Japan’s SoftBank Eyeing DreamWorks Animation to Bolster World-wide Expansion Plans

A SoftBank store in Tokyo

A SoftBank store in Tokyo

Japanese telecommunications firm SoftBank Corp. is on the move to strike a deal with DreamWorks Animation, the studio behind animated films such as “Kung Fu Panda” and “Madagascar”. SoftBank which owns Sprint Corp. and recently dropped an offer to buy T-Mobile believes the deal could bolster its world-wide expansion plans to compete against much stronger rivals.

Jeffrey Katzenberg, CEO of the Glendale studio, has been in talks to sell the company he created two decades ago to SoftBank.

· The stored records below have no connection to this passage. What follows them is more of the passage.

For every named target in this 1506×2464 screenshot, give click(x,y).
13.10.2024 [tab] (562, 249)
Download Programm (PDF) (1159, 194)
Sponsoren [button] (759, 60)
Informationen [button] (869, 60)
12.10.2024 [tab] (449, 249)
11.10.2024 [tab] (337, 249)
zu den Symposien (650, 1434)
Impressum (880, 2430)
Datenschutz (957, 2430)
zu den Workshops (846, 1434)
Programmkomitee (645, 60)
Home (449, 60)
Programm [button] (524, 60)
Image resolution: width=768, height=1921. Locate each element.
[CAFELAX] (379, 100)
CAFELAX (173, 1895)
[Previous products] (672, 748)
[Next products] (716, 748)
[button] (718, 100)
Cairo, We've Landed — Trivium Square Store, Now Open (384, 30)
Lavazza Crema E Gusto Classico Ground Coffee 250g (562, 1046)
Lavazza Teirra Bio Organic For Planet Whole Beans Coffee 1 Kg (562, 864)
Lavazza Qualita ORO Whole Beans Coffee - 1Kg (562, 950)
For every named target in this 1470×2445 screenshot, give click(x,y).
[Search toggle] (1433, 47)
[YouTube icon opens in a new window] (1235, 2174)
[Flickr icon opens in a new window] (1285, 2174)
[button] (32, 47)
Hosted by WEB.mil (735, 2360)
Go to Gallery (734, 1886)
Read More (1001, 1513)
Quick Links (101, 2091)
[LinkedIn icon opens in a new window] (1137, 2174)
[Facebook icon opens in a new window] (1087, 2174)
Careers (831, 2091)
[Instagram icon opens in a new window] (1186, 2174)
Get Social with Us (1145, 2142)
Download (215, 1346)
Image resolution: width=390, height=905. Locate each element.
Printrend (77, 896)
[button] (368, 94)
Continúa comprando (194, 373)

DreamWorks Animation was founded twenty years ago as a part of the studio created by Steven Spielberg, David Geffen and Jeffrey Katzenberg. The studio was spun off as a separate public company in 2004. Since its inception in 2004 as a public company, it has turned into a $700-million-per year powerhouse and is one of the most leading animation companies in the world of entertainment and media.

Investors have been putting a lot of pressure on Katzenberg to enhance the company’s performance as it faces fierce rivalry from rival studios. The company posted a $15.4 million loss in the second quarter this year.

According to unnamed sources, on Thursday, the DreamWorks board held a meeting to deem an offer by SoftBank to acquire DreamWorks for $32 per share, which is way above the current share price of $22.36. A representative for DreamWorks Animations refused to divulge any further details saying she could not remark on “rumors and speculations.”

About two years ago, Katzenberg considered selling the company however pulled out of those plans to concentrate on incorporating the business into a broad-based studio with diversified hold over TV, live entertainment, theme parks, and digital media. A year ago, it purchased Youtube teen network AwesomenessTV for $33 million. The move contradicts to Katzenberg’s plans revealed earlier this year, when he said that he was no more looking to sell the studio yet concentrate on growing its business.

DreamWorks Animation has been endeavoring to expand its operations after a string of box-office failures in the most recent two years that brought on a sharp decrease in the company’s share price as well.

In the previous two years the company has spent over $70.5 million for “Mr. Peabody & Sherman”, “The Crood”, which turned out to be a summer hit and this year’s “Turbo”. Last year when “Rise of the Guardians” failed at the box-office, it took a toll on its $87 million investment in the film. The failure was one of the reasons behind DreamWorks layoff of 350 employees.

“How to Train Your Dragon 2”, the latest movie by DreamWorks has turned out to be a huge-success in China.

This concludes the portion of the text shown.